Our apartment building is turning 50 years old this year, and to celebrate, the board is throwing a party. Invitations have gone out and nearly every time I ride the elevator, someone turns to me and asks, “Are you attending the anniversary gala?”
Each time, I smile, nod and say, “Yes! My husband and I are both looking forward to it!”
The questioner is always satisfied by this answer and then goes back to sorting their mail or digging their keys out of a pocket or handbag.
However, each time I’m asked, there’s always a longer answer that wells up inside of me. It’s too much information for an elevator ride and truly, these people don’t want the long answer because they’re really just making conversation. But this is what I want to say.
This building is inextricably linked to my family history. Five generations of my family members have walked through the lobby (from my great-great Aunt Sue to my nephew Emmett). There has never not been a moment in the life of this building when I did not have a relative (or two) living here.
My grandmother lived here for more than 1/3 of her life (from 1966 to 2002) and now I’ve done the same (2002 to 2015 and still counting). My mother lived here when she was in college and you can still see traces of the orange paint she slapped on the bathroom walls during a period of mono-induced psychosis. My Uncle Wallace, who at that time was called Robbie, lived in the den when he was going to law school.

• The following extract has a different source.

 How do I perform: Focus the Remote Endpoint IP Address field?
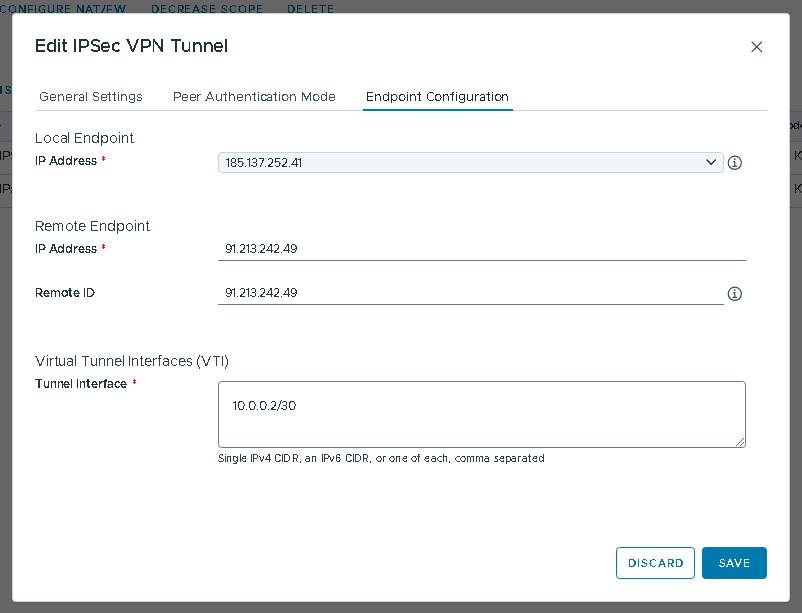pyautogui.click(x=481, y=249)
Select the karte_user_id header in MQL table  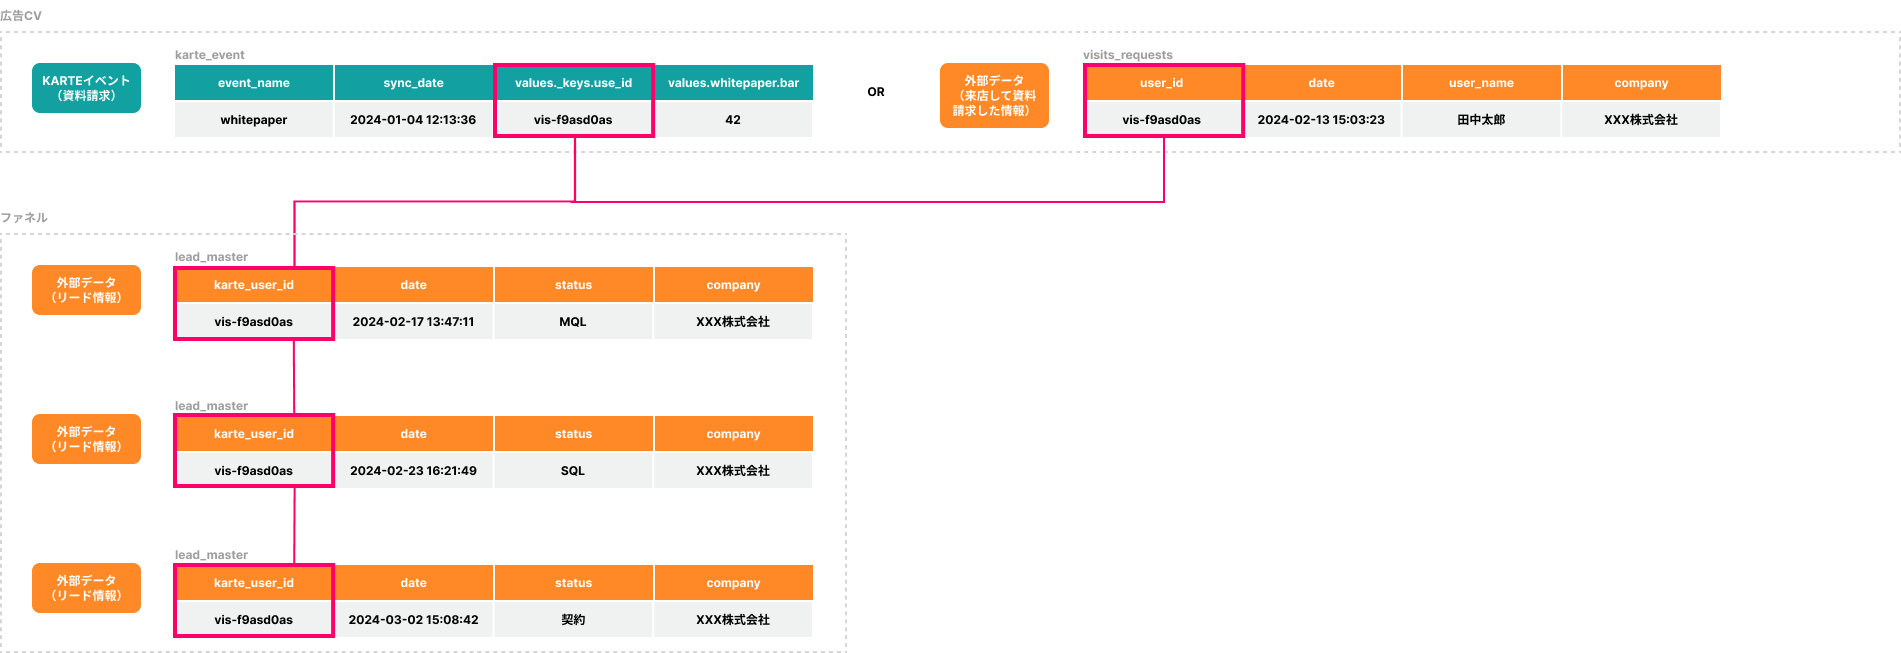254,285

Throughout a big chunk of my childhood, my mom brought my sister and me to Philly each summer for a week or two (and once for seven). We slept in the den, road bikes down the hallway, and went to summer camp at 4th and Pine. You can still see the spot on the carpet where I spilled cantaloupe soup in the hallway.
I realize I’m just one cog in the larger machine of the building, but it has been instrumental in shaping me into the person I am. Of course I’m going to the party.